Supplied passage:
* start *

Friday, May 13, 2016

Marti Williamson on RCM



Marti Williamson
(M. Williamson, Bill Martin Music)

41234 - The Eagle's Flight
(M. Williamson, Bill Martin Music)

Arr. Paul Martin

RCM Inc.

1980


 Marti Willliamson (1927-2009)

Born Martine Gaynor in Tell City, Indiana. Marti was an accomplished musician, singer, song writer and storyteller. She also was the owner of “The Gathering Place, in Harrodsburg, Kentucky.


 

Above  - The Gathering Place : Musician and storyteller Marti Williamson performs on the hammered and Kentucky mountain dulcimers, autoharps, guitar and other instruments. Dulcimer is Kentucky's typical instrument.

 

The Gathering Place sports a rough wood exterior. Far left, candles illuminate a checkering harp and old-fashioned doll on a mantlepiece. The woman at the wood stove wears lacey black stockings and high button shoes. She clangs the burner tops expertly, stoking the fire with a combination of wood and coal. "There's an art to keeping a fire going in a stove like this. My mother worked at it," she says. A plume of steam rises from a tin coffee pot and the smell of fresh rolls fills the air as she takes a pan from the warming oven. Marti Williamson could be next door where things are a bit more up to date, but there are times when she likes to go back to the old ways. 

. "I grew up pretty primitive, much more than this," she says, the sweep of her arm taking in the wind-up Victrola. the collection of old-fashioned cloth dolls, the turn-of-the-century clothing and the down-home musical instruments arranged artfully in the room. "We carried in water and wood, carried out ashes We didn't have electricity." Even now. when she is entertaining folks in this room. Williamson prefers candles in wrought-iron holders to more modern forms of light. She likes to keep things as simple as possible in her "play house." She likes hanging on to the way things used to be, and she likes sharing those old ways with other people. "I think it's so important for us to keep in touch with our roots," she says, opening a 50-year-old refrigerator, a small device with legs.

Williamson has definitely kept in touch with hers. From the folk songs she sings while plucking the strings of a harp to the 19th-century dresses she wears, she reflects the era of her beginnings. It was her interest in collecting antique items and her love for performing that prompted Williamson to open The Gathering Place beside her home on U.S. 127 in Har-rodsburg two years ago. A rustic building paneled in barn wood, The Gathering Place is filled with photographs, clothing, books, kitchen implements, dishes, dolls, quilts, baskets and instruments from the past.

* end *

Given exercise 1:
Edit the Marti Williamson post from "Arr. Paul Martin" up to and including "in Harrodsburg, Kentucky.", putting "gifted" in place of "accomplished".
Given exercise 2:
According to the Marti Williamson post, what does the woman at the wood stove use to stoke the fire?
Given exercise 3:
Carry on the post about Marti Williamson and The Gathering Place from its last sentence.

Data:

* start *

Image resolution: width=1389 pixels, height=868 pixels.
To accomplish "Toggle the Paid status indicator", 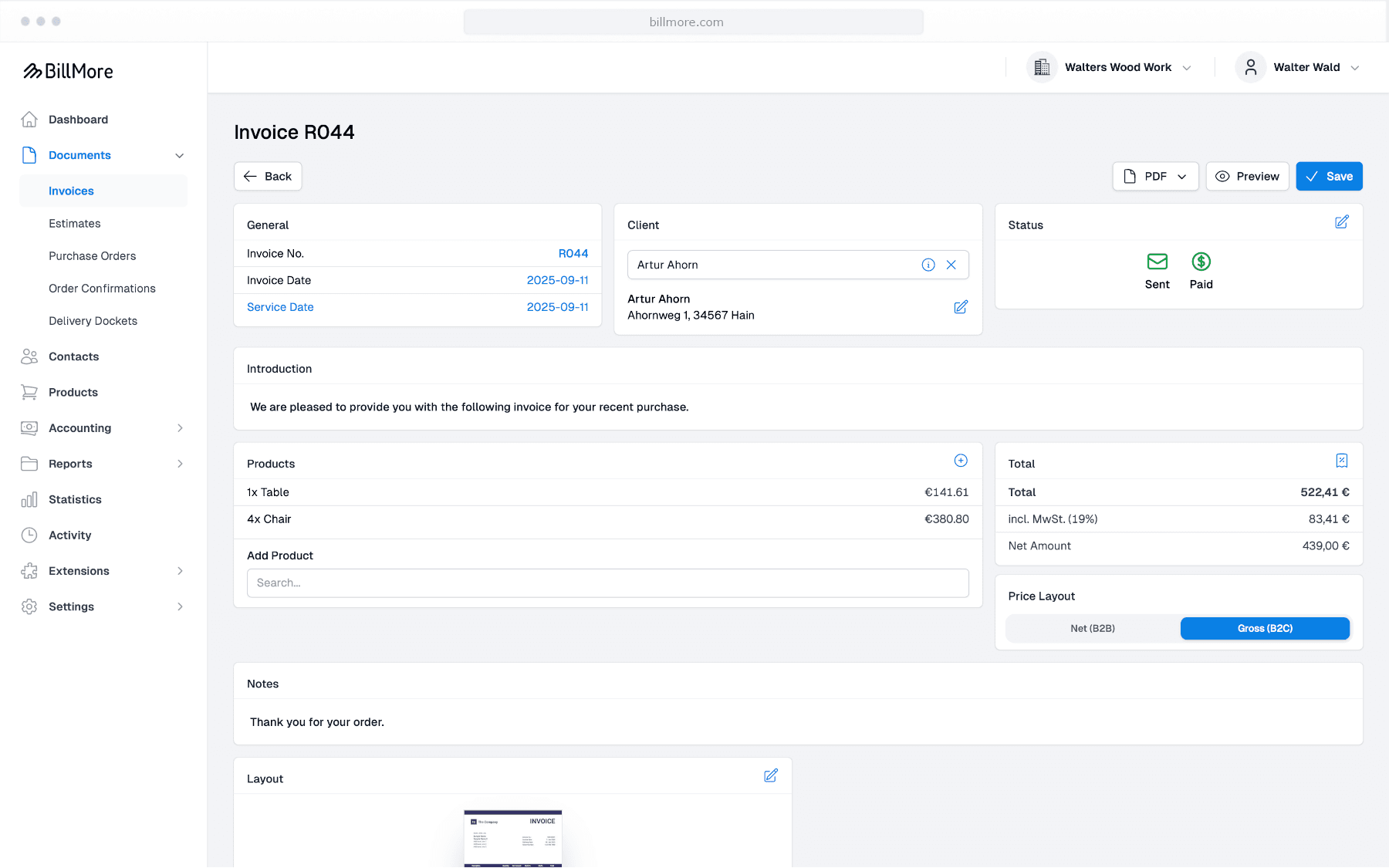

* end *

Response 1:
Arr. Paul Martin

RCM Inc.

1980


 Marti Willliamson (1927-2009)

Born Martine Gaynor in Tell City, Indiana. Marti was an gifted musician, singer, song writer and storyteller. She also was the owner of “The Gathering Place, in Harrodsburg, Kentucky.

Response 2:
A combination of wood and coal.

Response 3:
"Sometimes I come here in the evening and just sit," says Williamson. More often, though, she comes to the little one-room building to entertain visitors who come, usually in groups, to see and learn about the building's contents and hear Williamson play and sing. Stepping inside the heavy poplar door with its huge wooden hinges is like stepping back in time. Williamson and her husband, Forrest, who is superintendent of Harrodsburg schools, have given the place a rustic, old-fashioned look. He built the door, laid the poplar floors and paneled the room with barn wood she collected. "When I'd see barn wood, I'd just stop the car. Sometimes they'd say, 'Just take it,'" says Williamson, laughing. Her husband also constructed some benches with the wood, and those come in handy when a large group crowds into The Gathering Place.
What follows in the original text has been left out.